_BRANO FORNITO_
Obietterete che fra il cattolicesimo di Renzi (vogliamo definirlo lato sensu sturziano?) e il mio, culturalmente tradizionalista e socialmente “apocalittico di sinistra”, la differenza è abissale. Forse. Ma nella casa di Dio vi sono molti appartamenti, come diceva papa Giovanni Paolo II. Ma la casa è quella: e l’ambiguità impossibile. Gli esiti politici, li discutiamo.
Obietterete altresì che tra il socialismo craxiano, progressista occidentalista e laicista e Nencini e il mio socialismo soreliano, peronista, castrista, antioccidentalista, eurasianista e cristiano la differenza è abissale. Forse. Ma il socialismo è comunque a sua volta, da ormai circa due secoli, una grande casa comune di persone e di gruppi diversissimi che, con premesse culturali, concettuali, filosofiche molto diverse tra loro, si riconoscono sul principio del lavoro comune per assicurare a tutto il genere umano un livello comune ed accettabile di dignità. Come dice una vecchia canzone cubana: “La dignidad del hombre es más alta que el pan, más alta que la gloria, más alta que la propia supervivencia”. Per questo la battaglia di papa Francesco espressa nella Laudato si’ è la mia, come cristiano e come socialista. Senza se e senza ma.

_CONSEGNA 1_
Nel brano fornito, a chi viene attribuita l'affermazione che nella casa di Dio vi sono molti appartamenti?
_CONSEGNA 2_
Stabilisci se ciascuna affermazione concorda con il brano fornito, rispondendo sì o no e citando le parole decisive del testo.
(a) Il socialismo è descritto come una grande casa comune che esiste da circa due secoli.
(b) La canzone citata nel testo è argentina.
(c) L'autore definisce il proprio cattolicesimo culturalmente progressista.
_CONSEGNA 3_
Ricopia dal brano fornito il passo compreso tra «Obietterete altresì che» e «e senza ma.», entrambi inclusi.
Il materiale che segue non è necessario per lo svolgimento.

_ELENCO DEL MATERIALE_

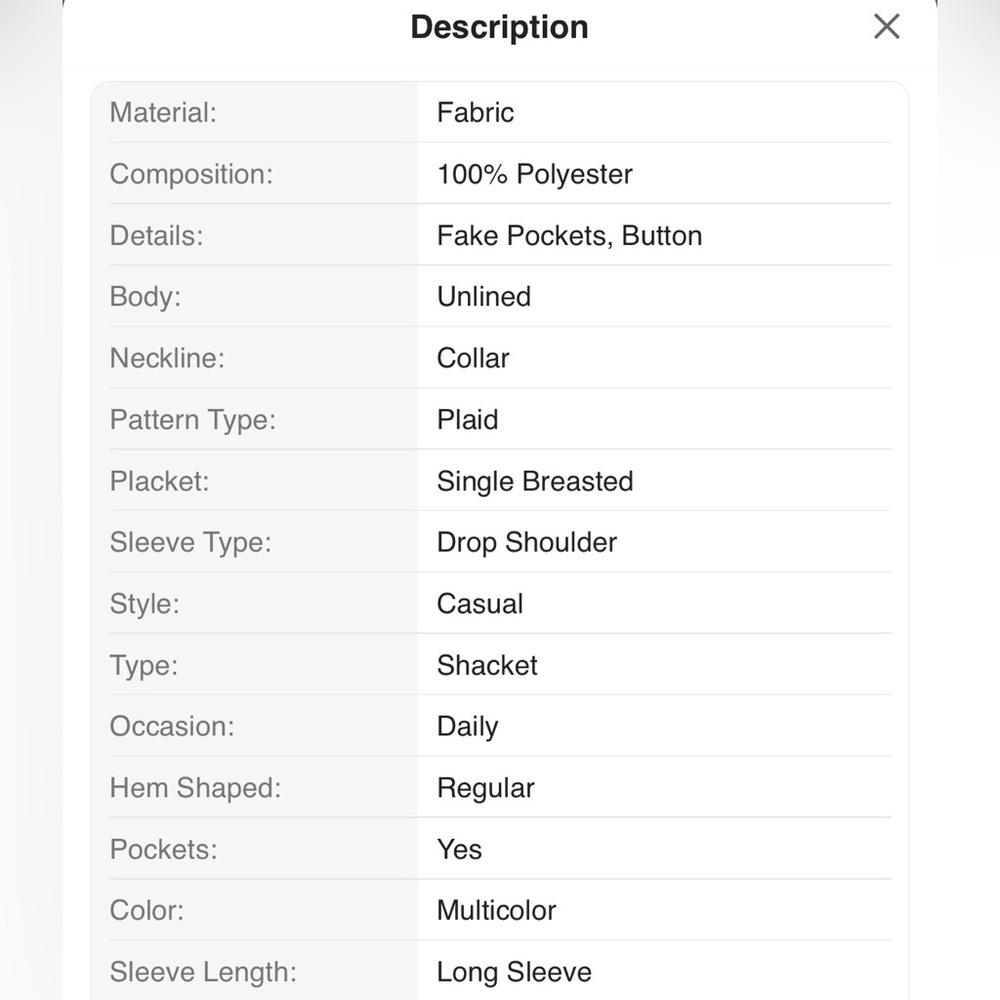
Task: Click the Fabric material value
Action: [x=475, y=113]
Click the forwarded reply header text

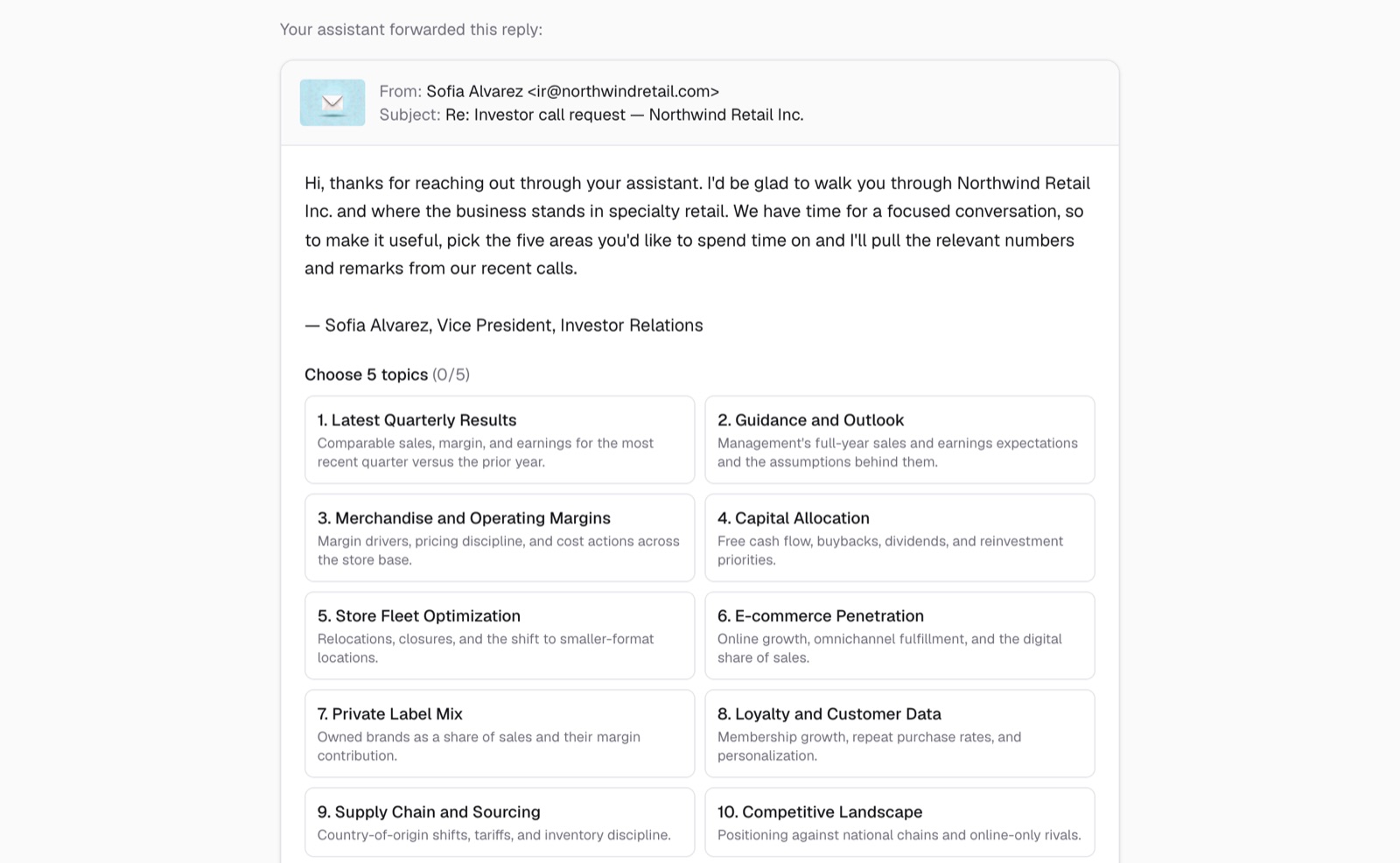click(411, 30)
==
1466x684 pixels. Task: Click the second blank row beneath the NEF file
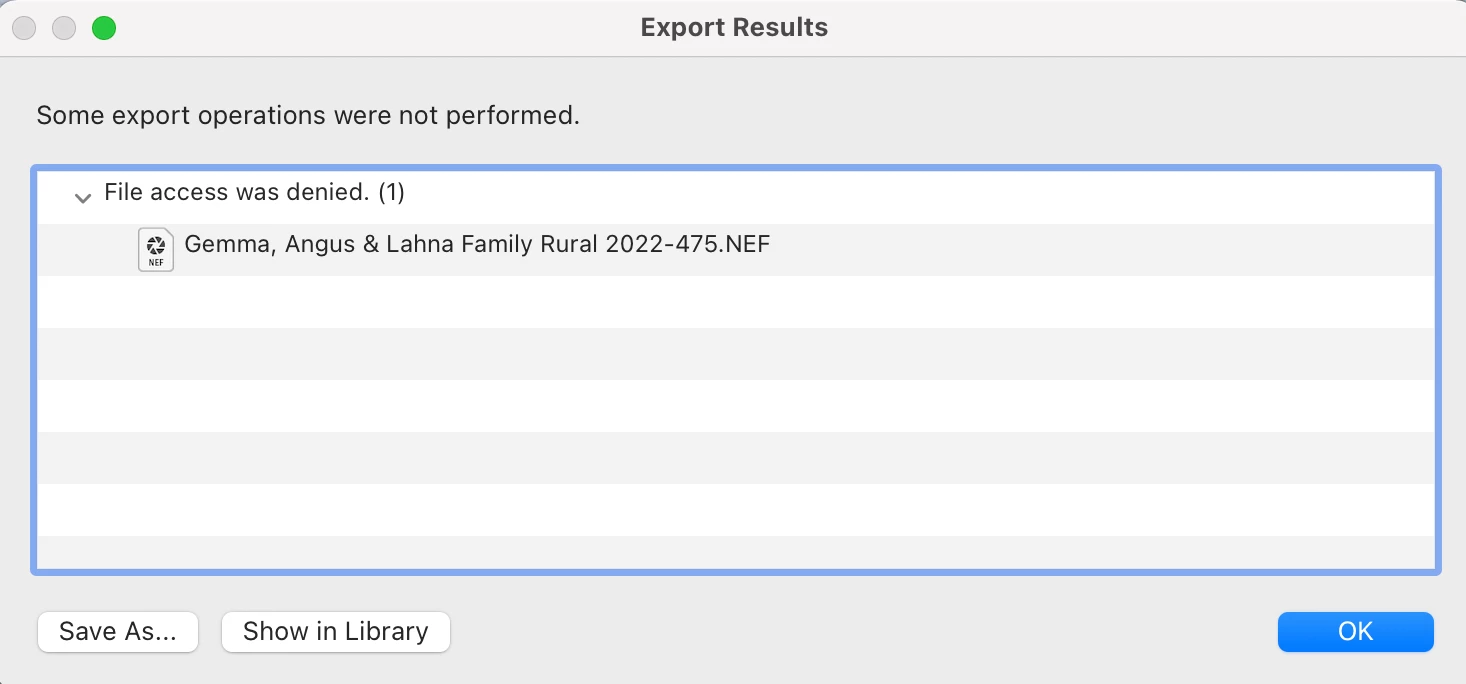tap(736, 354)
* * *
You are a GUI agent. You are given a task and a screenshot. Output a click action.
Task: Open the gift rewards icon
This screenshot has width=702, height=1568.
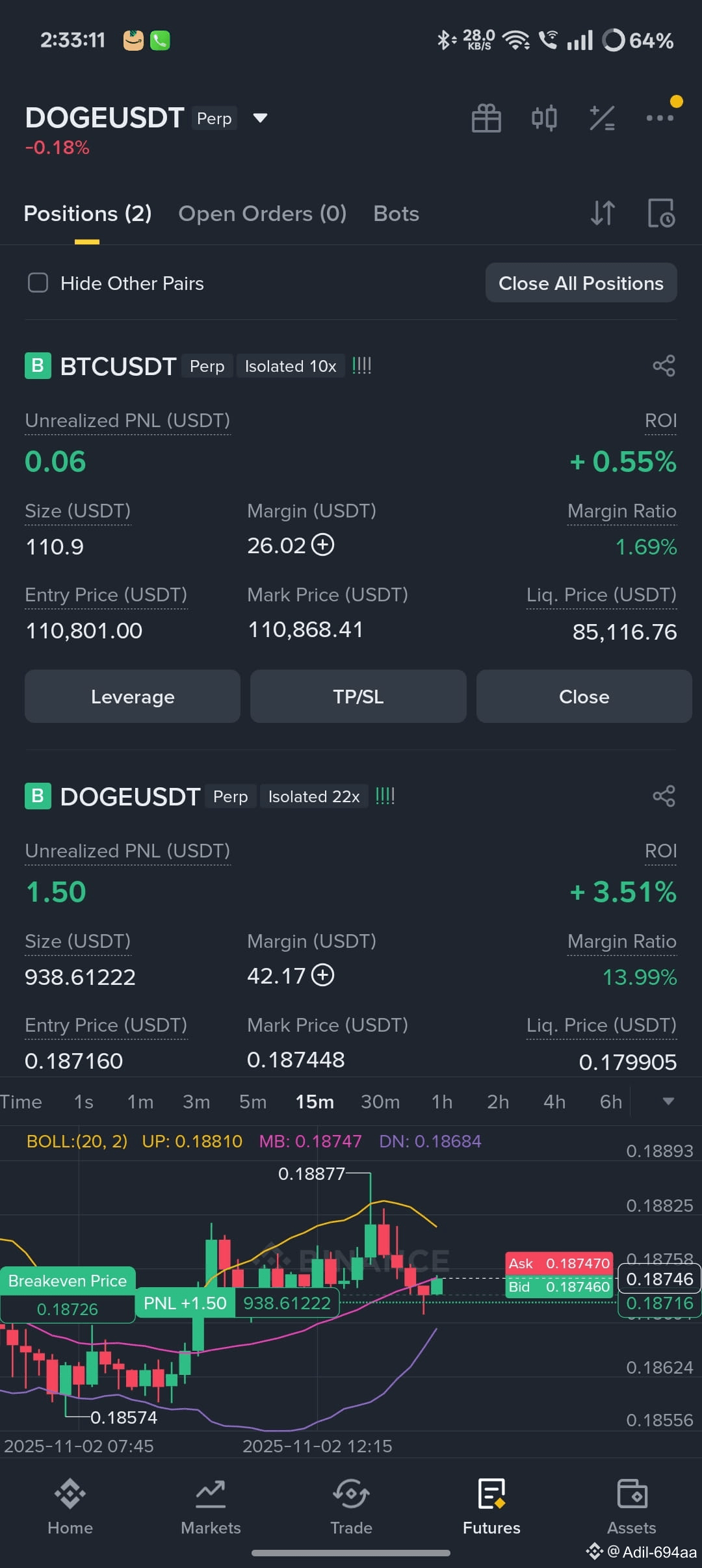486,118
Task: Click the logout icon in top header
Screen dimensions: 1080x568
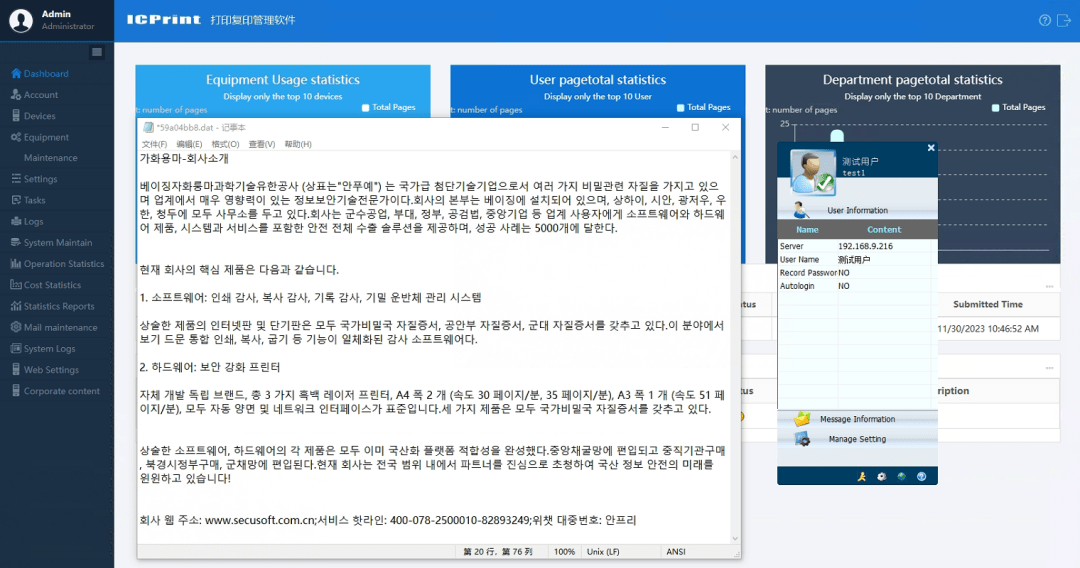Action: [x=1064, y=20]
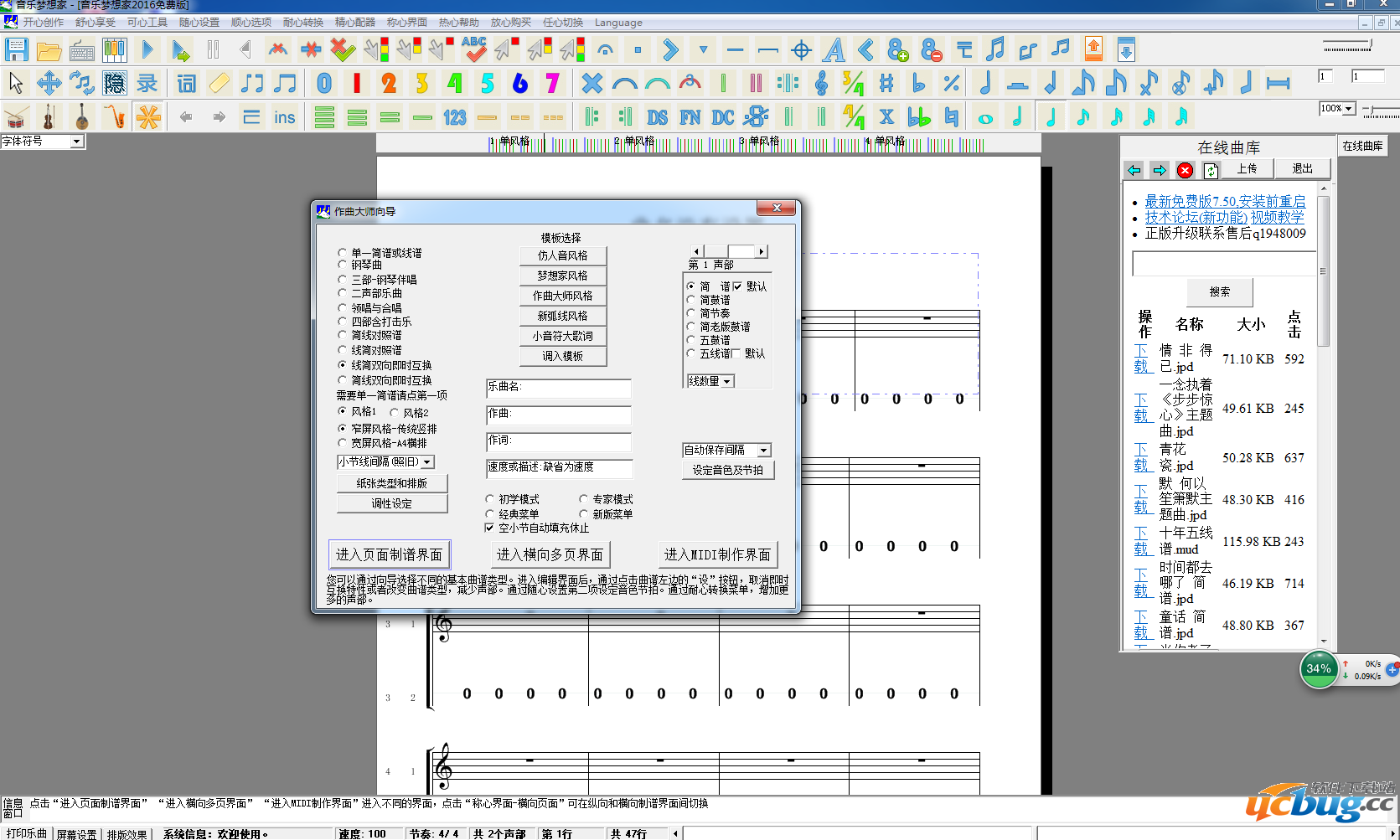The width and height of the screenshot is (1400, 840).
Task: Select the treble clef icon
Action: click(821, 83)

_RISULTATO DELL'ESERCIZIO 1_
A papa Giovanni Paolo II.

_RISULTATO DELL'ESERCIZIO 2_
(a) Sì: «da ormai circa due secoli, una grande casa comune».
(b) No: «Come dice una vecchia canzone cubana».
(c) No: «culturalmente tradizionalista e socialmente “apocalittico di sinistra”».

_RISULTATO DELL'ESERCIZIO 3_
Obietterete altresì che tra il socialismo craxiano, progressista occidentalista e laicista e Nencini e il mio socialismo soreliano, peronista, castrista, antioccidentalista, eurasianista e cristiano la differenza è abissale. Forse. Ma il socialismo è comunque a sua volta, da ormai circa due secoli, una grande casa comune di persone e di gruppi diversissimi che, con premesse culturali, concettuali, filosofiche molto diverse tra loro, si riconoscono sul principio del lavoro comune per assicurare a tutto il genere umano un livello comune ed accettabile di dignità. Come dice una vecchia canzone cubana: “La dignidad del hombre es más alta que el pan, más alta que la gloria, más alta que la propia supervivencia”. Per questo la battaglia di papa Francesco espressa nella Laudato si’ è la mia, come cristiano e come socialista. Senza se e senza ma.